Return the records below in full. Keep every word exact and skip the images.
========================
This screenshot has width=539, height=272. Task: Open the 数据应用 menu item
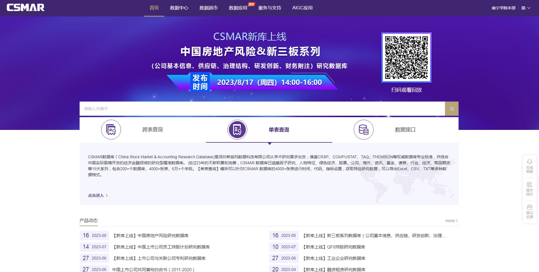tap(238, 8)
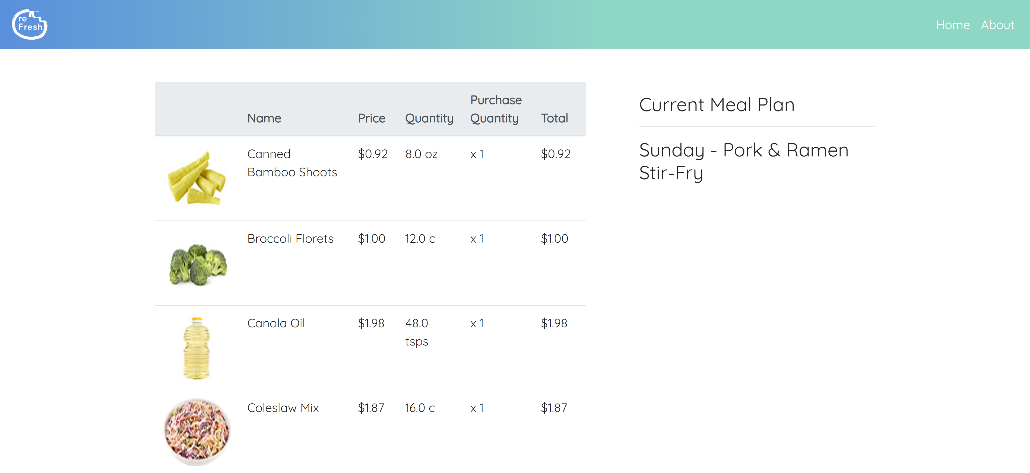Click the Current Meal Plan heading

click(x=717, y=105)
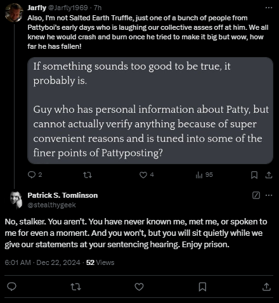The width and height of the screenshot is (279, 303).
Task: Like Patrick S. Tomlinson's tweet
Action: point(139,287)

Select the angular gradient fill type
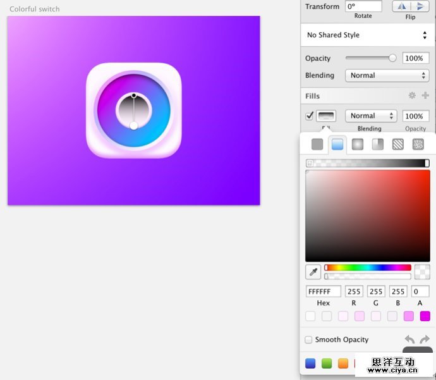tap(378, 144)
========================
(REPLY TO THE EXERCISE):
This screenshot has width=539, height=272. Task: Open the 数据应用 menu item
tap(238, 8)
Click the Current Meal Plan heading

click(x=717, y=105)
The width and height of the screenshot is (279, 303).
Task: Like Patrick S. Tomlinson's tweet
Action: point(139,287)

Select the angular gradient fill type
tap(378, 144)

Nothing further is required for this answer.